Discuss your first love and first kiss.
We're really going into the vault for this one, aren't we? Interestingly, my first love and my first kiss did not involve the same guy. Not by a long shot.
My first kiss...
Picture it: 1985. 8th grade. Big hair, Converse kicks and pegged jeans. Grandview Park overlook. Me, Rob P., and my annoying brother. The kind of drama and tension only eighth graders can create. Will he or won't he? Significant glances, the touch of fingertips, the smell of way too much Polo cologne. Annoying Brother interrupting over and over and over again. Missed opportunity after missed opportunity. The pressure of knowing curfew was arriving. Annoying Brother finally saying, "Oh my gosh, are you just gonna kiss her or what???" The release of tension that comes from laughing at Annoying Brother. Two faces, drifting closer and closer together, lips finally touching...
My lip. Getting caught on his braces. Ow ow ow ow! Blood everywhere. So romantic. NOT. It will come as no surprise that we broke up a few days later. The magic just wasn't there.
My first love...
My first love (true, total and absolute love) was Scott C. He was my second high-school boyfriend. The first was Jim.
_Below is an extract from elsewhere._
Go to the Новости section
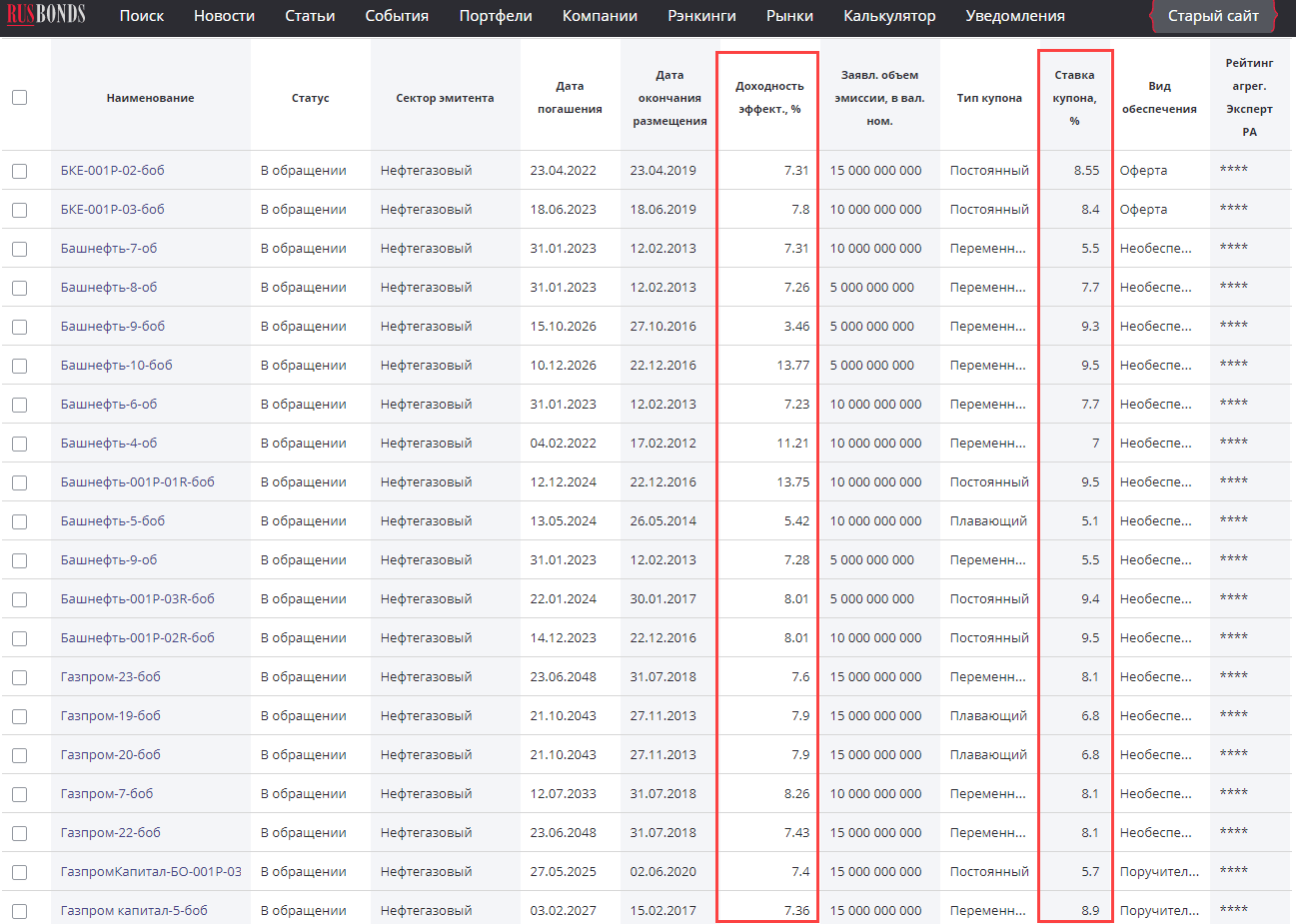 (224, 16)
He was a junior and I was a freshman, and he was so popular and cute and I never felt worthy of him. I liked him a LOT, and probably would have fallen in love with him had he not broken my poor little 15-year old heart. Scott came along when I was a junior, and he was a senior. We'd had a flirtation that involved a lot of teasing, poking, and ridiculing over the previous two years, and when I was a junior, it finally escalated to something more. I remember the day it *happened*. It was the afternoon of open house, and I had to stay after school to prepare for a rhythmic gymnastics demonstration that evening. We got done with our rehearsal, and Scott was hanging around, so we started goofing off. Somehow, we ended up in the basement of the school, chasing each other (sooo mature, I know). He cornered me in a doorway, and I looked at him, and in my best seductive temptress voice (*schnort*) I said, "Kiss me, you fool!"
And he did. It was magical. (No braces, no blood, no pain!)
We dated for about 5 months. It was great. My mom and his mom had gone to school together (or maybe worked together...I can't remember all these years later.) so our families had a connection, too. It felt right, I fell madly in love with him, and thought he was madly in love with me back. Right up until the moment when he announced, right before prom, that he was dumping me for my friend (a FRESHMAN, no less! *clutches pearls*) and that he'd be taking her to prom. I. was. so. MAD.
Lucky for Todd, I didn't let the bad taste left behind by Scott, or any of the other guys who broke my heart, turn me off men forever. And lucky for me, I ended up with the best guy of them all, happily ever after (and all that other romantic, gooey, heart-shaped junk). I definitely picked a winner!